Btw, how do you call that kind of image? I’ve seen “hero-image” in some newspapers’ html & css.
Oh yeah. If it was drawn by AI, well, it sure fooled me.
Only until AI investor money dries up and vibe coding gets very expensive quickly. Kinda how Uber isn’t way cheaper than a taxi now.
until AI investor money dries up
Is that the latest term for “when hell freezes over”?

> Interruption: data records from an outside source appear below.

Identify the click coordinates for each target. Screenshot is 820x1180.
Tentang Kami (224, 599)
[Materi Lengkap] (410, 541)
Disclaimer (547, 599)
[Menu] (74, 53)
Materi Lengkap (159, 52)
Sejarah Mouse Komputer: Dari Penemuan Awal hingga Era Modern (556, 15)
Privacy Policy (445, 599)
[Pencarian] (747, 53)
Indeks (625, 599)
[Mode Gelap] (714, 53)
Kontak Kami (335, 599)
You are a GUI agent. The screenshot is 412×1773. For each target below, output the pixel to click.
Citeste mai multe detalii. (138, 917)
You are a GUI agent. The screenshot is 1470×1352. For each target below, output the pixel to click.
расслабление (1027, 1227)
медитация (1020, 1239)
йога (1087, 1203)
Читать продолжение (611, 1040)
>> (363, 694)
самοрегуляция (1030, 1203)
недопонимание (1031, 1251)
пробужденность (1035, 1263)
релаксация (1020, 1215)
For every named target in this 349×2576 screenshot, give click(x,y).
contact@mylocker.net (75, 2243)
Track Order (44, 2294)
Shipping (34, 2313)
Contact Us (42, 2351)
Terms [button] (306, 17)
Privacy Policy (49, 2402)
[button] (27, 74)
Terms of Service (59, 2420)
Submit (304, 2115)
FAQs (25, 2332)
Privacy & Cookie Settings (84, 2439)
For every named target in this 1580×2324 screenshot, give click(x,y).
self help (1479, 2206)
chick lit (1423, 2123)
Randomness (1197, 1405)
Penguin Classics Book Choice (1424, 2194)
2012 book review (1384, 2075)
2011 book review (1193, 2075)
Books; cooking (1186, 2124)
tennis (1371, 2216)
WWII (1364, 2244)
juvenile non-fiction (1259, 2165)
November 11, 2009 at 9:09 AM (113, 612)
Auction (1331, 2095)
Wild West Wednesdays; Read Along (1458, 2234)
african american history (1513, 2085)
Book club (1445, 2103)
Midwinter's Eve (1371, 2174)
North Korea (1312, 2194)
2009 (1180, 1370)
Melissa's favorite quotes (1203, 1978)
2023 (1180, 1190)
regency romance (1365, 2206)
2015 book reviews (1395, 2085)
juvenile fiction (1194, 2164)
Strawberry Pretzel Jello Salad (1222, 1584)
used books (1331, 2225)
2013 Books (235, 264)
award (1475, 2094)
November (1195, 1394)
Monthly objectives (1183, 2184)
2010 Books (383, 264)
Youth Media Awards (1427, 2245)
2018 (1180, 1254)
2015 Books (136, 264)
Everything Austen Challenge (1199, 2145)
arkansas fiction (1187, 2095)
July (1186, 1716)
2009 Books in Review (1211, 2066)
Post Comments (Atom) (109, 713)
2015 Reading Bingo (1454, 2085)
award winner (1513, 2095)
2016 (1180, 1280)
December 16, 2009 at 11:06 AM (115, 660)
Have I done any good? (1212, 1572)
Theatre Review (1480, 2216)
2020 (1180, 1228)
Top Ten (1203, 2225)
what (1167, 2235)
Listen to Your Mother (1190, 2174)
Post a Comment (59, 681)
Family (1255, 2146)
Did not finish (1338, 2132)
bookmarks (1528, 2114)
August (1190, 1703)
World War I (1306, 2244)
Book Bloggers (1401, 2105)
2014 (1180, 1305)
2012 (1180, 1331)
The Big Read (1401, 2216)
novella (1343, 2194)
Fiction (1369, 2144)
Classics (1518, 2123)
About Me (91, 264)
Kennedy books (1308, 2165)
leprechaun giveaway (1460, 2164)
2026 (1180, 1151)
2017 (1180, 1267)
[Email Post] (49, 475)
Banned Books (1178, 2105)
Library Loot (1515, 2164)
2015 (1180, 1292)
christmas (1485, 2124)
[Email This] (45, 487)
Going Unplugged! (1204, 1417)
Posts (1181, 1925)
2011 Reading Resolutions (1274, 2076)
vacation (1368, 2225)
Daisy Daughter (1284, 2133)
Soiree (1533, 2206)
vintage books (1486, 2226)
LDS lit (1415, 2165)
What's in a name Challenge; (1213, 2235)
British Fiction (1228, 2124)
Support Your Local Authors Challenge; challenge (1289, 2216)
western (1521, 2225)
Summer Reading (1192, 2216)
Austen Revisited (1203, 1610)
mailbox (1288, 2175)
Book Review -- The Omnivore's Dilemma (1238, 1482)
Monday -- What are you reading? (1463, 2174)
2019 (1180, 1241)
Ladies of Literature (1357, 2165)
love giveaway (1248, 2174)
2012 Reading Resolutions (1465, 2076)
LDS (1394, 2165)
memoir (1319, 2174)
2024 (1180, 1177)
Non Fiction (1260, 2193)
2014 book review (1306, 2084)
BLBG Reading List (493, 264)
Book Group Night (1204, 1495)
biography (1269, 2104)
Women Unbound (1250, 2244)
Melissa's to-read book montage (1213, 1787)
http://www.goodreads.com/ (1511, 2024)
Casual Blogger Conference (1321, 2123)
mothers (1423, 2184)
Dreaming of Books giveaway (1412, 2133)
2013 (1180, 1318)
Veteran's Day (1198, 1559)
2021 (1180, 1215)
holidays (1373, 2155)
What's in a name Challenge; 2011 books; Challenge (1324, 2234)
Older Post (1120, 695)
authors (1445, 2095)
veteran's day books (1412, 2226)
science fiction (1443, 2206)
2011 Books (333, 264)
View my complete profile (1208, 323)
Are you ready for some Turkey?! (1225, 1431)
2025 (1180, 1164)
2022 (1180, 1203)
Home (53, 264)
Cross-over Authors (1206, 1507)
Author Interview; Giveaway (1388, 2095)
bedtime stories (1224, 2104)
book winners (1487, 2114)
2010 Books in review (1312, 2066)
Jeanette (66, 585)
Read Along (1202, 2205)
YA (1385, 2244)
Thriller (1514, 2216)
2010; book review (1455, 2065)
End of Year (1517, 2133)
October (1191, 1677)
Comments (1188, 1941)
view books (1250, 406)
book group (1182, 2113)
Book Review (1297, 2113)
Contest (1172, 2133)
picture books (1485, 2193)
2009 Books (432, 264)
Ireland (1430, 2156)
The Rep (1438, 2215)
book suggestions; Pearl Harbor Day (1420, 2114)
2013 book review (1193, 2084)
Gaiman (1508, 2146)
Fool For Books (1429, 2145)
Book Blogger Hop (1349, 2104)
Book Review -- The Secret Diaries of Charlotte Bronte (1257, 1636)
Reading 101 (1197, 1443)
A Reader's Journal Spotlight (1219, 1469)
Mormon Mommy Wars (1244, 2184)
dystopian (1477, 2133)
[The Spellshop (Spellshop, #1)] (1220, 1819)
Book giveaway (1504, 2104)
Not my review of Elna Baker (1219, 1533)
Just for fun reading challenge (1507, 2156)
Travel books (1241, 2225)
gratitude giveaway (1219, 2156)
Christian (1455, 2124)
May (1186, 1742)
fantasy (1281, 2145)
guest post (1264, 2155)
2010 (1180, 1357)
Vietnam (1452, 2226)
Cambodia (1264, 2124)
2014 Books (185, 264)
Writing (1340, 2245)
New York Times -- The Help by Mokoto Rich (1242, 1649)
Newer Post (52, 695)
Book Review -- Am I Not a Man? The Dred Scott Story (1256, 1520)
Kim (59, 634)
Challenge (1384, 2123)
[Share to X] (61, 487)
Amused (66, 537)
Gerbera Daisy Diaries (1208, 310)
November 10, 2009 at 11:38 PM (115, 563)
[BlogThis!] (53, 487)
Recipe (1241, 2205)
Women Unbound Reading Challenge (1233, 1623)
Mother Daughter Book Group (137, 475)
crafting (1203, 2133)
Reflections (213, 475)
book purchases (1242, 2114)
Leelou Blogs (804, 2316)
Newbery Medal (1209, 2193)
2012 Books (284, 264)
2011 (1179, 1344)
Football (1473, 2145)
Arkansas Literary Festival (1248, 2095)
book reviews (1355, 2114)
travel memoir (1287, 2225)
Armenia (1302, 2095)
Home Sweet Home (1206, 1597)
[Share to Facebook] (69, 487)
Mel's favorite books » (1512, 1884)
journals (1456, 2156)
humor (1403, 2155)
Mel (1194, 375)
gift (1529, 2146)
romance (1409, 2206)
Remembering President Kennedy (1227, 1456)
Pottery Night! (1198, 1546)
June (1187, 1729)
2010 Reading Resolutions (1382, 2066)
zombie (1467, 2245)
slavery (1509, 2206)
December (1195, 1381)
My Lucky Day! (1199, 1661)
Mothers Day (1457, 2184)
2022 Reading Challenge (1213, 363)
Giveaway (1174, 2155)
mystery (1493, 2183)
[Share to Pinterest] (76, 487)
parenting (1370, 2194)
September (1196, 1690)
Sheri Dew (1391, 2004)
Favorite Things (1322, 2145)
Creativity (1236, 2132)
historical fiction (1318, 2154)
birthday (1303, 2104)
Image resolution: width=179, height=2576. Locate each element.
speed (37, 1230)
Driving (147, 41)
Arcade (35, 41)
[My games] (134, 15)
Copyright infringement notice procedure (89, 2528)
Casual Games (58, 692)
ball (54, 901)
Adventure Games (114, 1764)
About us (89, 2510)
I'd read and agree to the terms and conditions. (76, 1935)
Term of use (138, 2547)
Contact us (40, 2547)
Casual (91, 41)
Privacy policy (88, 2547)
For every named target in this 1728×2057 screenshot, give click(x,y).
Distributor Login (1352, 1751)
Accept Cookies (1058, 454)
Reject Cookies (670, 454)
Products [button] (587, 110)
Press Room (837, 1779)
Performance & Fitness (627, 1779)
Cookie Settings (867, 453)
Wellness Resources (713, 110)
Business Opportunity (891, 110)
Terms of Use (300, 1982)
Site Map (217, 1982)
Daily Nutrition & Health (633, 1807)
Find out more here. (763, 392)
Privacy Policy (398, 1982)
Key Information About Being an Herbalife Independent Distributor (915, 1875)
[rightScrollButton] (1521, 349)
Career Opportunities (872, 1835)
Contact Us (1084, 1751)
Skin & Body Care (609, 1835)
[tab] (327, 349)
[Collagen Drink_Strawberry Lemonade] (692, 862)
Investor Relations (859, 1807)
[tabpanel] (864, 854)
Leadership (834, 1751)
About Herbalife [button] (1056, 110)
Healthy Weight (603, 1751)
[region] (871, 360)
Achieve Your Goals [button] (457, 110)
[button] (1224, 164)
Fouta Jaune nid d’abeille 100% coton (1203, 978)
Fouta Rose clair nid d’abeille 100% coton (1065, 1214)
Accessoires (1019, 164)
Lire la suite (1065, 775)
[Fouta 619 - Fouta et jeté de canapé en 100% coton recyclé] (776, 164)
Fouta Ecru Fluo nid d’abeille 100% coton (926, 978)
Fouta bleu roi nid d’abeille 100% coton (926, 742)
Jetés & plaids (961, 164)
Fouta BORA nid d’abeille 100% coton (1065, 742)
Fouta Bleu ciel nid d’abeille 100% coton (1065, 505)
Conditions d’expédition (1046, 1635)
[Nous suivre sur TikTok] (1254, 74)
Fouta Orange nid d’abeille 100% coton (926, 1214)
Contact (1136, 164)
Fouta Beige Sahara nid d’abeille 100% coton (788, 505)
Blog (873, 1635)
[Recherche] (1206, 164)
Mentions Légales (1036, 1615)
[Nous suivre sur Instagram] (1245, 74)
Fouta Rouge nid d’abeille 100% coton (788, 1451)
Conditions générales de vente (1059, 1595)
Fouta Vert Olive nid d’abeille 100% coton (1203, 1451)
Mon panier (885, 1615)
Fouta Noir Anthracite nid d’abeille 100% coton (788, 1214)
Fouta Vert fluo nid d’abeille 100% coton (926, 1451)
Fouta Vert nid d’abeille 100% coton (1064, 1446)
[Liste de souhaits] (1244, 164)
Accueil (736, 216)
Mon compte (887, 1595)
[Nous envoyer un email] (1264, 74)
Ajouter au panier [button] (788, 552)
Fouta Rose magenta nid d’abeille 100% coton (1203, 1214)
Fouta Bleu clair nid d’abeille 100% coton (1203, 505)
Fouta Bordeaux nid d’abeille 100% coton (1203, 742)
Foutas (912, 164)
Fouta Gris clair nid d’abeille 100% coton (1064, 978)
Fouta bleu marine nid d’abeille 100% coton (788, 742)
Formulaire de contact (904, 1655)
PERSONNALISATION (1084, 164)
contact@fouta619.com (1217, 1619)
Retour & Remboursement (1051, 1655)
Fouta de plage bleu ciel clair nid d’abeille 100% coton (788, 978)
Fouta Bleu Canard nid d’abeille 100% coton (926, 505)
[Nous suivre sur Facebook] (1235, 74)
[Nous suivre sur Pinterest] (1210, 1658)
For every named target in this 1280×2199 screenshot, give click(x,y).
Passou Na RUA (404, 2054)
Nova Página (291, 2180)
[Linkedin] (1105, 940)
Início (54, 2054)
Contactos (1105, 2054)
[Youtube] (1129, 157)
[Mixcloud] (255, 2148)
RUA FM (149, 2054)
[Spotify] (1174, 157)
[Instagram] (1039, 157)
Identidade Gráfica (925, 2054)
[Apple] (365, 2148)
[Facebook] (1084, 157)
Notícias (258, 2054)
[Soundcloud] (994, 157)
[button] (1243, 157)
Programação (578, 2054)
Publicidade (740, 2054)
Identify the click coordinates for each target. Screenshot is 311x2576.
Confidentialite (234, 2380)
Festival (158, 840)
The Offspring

Microsoft steeply lowered expectations on the AI Sales team, though they have denied this since they got pummelled in their quarterly and there’s been a lot of news about how investors are not happy with all the circular AI investments pumping those stocks. When the bubble pops (and all signs point to that), investors will flee. You’ll see consolidation, buy-outs, hell maybe even some bullshit bailouts, but ultimately it has to be a sustainable model and that means it will cost developers or they will be pummeled with ads (probably both).
A Majority of CEOs are saying their AI spend has not paid off. Those are the primary customers, not your average joe. MIT reports 95% generative AI failure rate at companies. Altman still hasn’t turned a profit. There are Serious power build-out problems for new AI centers (let alone the chips needed). It’s an overheated reactionary market. It’s the Dot Com bubble all over again.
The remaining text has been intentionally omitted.